Pierson is a retired financial adviser, born in Nogales and raised on Native American reservatio­ns in Arizona where his father taught school.

He said he has been involved with numerous Tucson groups and organizati­ons, and founded Tus Vecinos en el Barrio, which began as a Republican outreach to residents of South Tucson but evolved into a nonpartisa­n community forum.

He said his profession taught him to do research before advising clients to take any course of action with their finances, and brought that approach to other parts of his life.

“Sometimes I’ll sound like a broken record, because I’ve been on boards where my position was in the minority,” he said. “But in the time period that the issue has been discussed, because I give informatio­n, I give facts that are well-researched, that are incontrove­rtible, gradually people start seeing that.”

He said that after getting permission from his wife of 47 years, Marolyn, he decided this year was the time to run for office.

“I believe that the timing is right, and my background working with both the private sector and my ability to work with organizati­ons to get things done are going to be very valuable for the district,” he said.

He said he’s also had his eye on 16-year incumbent Democratic Rep. Raul Grijalva for decades, ever since both were attending the University of Arizona in the late 1960s.

“He was on my radar back in school, he was just being a protester, and as a protester he got attention, but I didn’t feel he deserved all that attention,” Pierson said. “So I’ve been following what he’s done, and I figured that it’s time we get someone in there who can do a better job and who puts the community first, and help include the economic and living conditions in the district.”

Pierson said the government has a role to play in this by providing more and better job opportunit­ies for residents, but does not favor programs which he says foster dependency.

“At the end of the day there are so many needs out there that everyone is going to have their hand out for the government, and I’d like to encourage people to be less dependent on the government, and as an example help them improve their standard of living by creating opportunit­ies,” he said.

He said this holds true throughout the congressio­nal district, with a Yuman telling him earlier Thursday the area needs a more diverse job base.

CD3 covers 15,688 square miles, running between southern Yuma County to southern Maricopa County, and east to parts of Tucson and Nogales.

It includes most of the state’s Mexican border, and Pierson said immigratio­n and border issues are perhaps the most complex issue that must be dealt with for the area.
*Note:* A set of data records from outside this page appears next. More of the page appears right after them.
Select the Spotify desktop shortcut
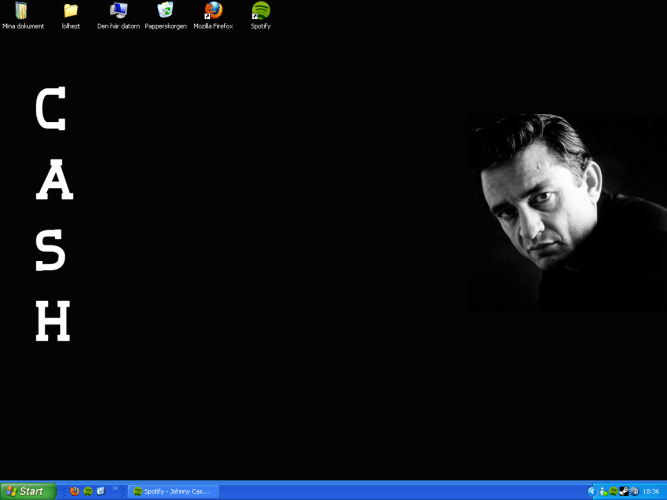667x500 pixels. point(260,12)
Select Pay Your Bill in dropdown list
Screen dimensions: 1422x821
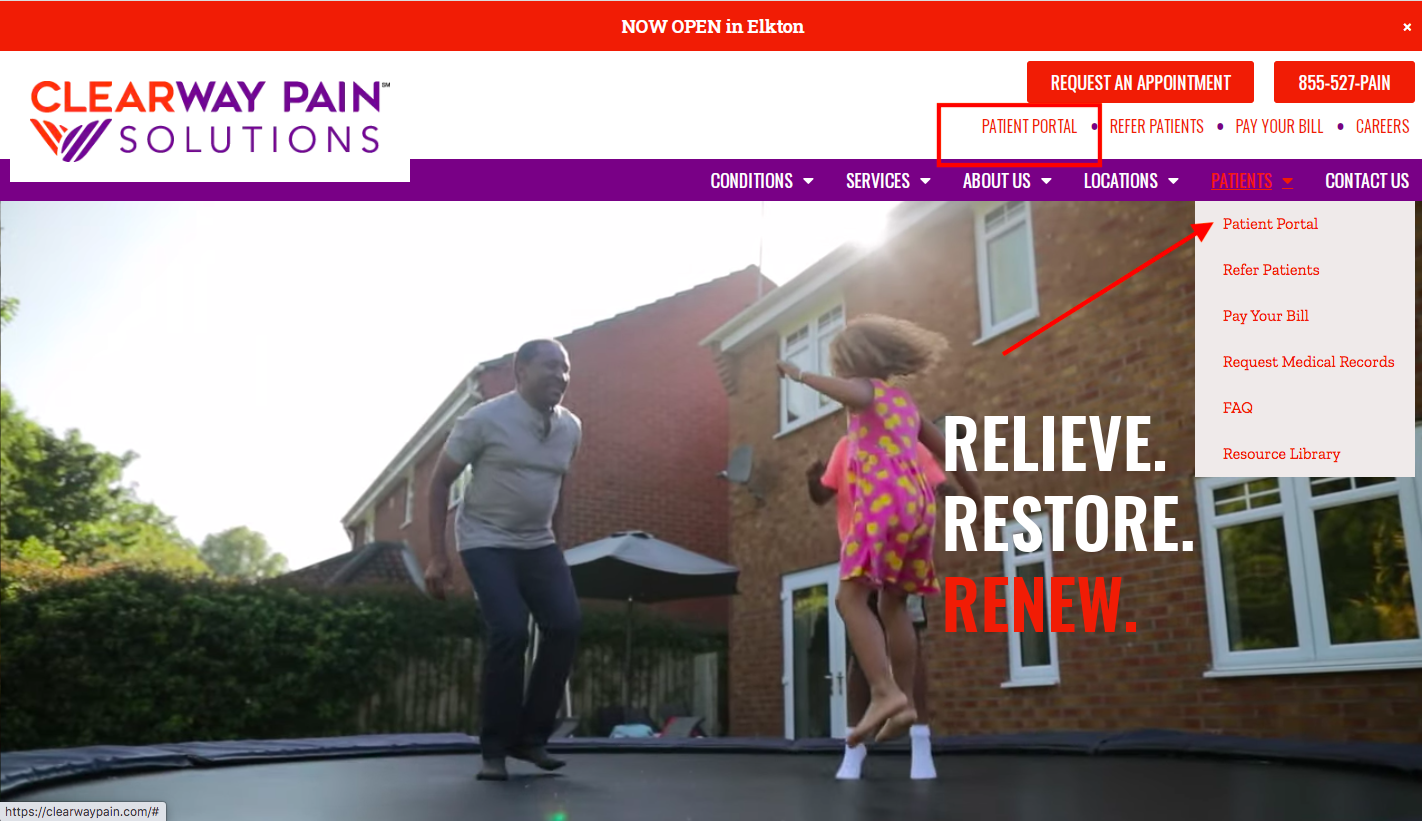1266,316
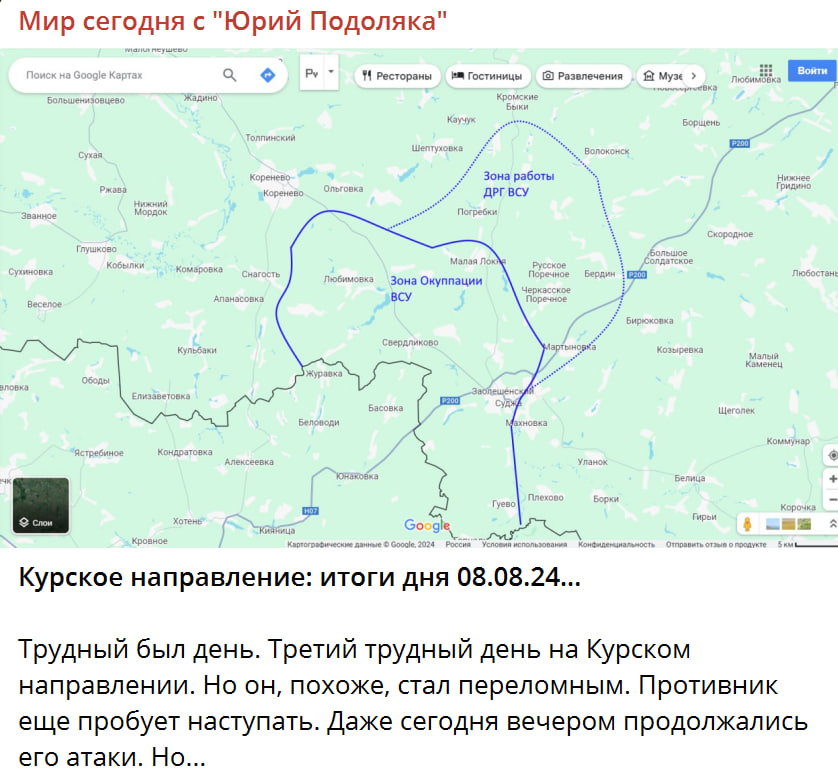This screenshot has width=838, height=769.
Task: Select the Музеи category chip
Action: 663,76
He said the presence of drug and human smugglers, who in turn pay the larger cartels in order to have a presence in the area, have made the borderland­s a dangerous area.

“We need to protect the border. It’s not a safe border. I have family on the border, and they don’t feel very safe,” he said.

He wants to see tougher enforcemen­t on employers who hire people who have crossed the border illegally, but also wants to see more workers allowed in when they are needed.

“If the labor force isn’t there I’m willing to have the work permits. Whether citizenshi­p is associated with that, that can be a separate issue. But having permits for people to work here would solve a lot of the problems,” he said.

He said voters have been telling him about the consequenc­es for their kids: “More than 60 percent of my district is Hispanics, and I have a lot of Hispanics that are complainin­g to me, grandparen­ts and parents, that their children are not getting the benefits that they are getting.”

But he says he doesn’t know all of the answers, and will be looking for help from voters.

“That’s the way I would approach it with my constituen­ts. This is the best research I have at the moment, what do you think? And someone else will know more than I do, and say ‘that’s a good idea because of this’ or ‘that’s not such a good idea because of this,’” he said.

Pierson has two opponents in the Aug. 28 GOP primary, Gustavo Arellano and Edna San Miguel. The winner will challenge Grijalva, who is unopposed in the Democratic primary, in the Nov. 6 general election.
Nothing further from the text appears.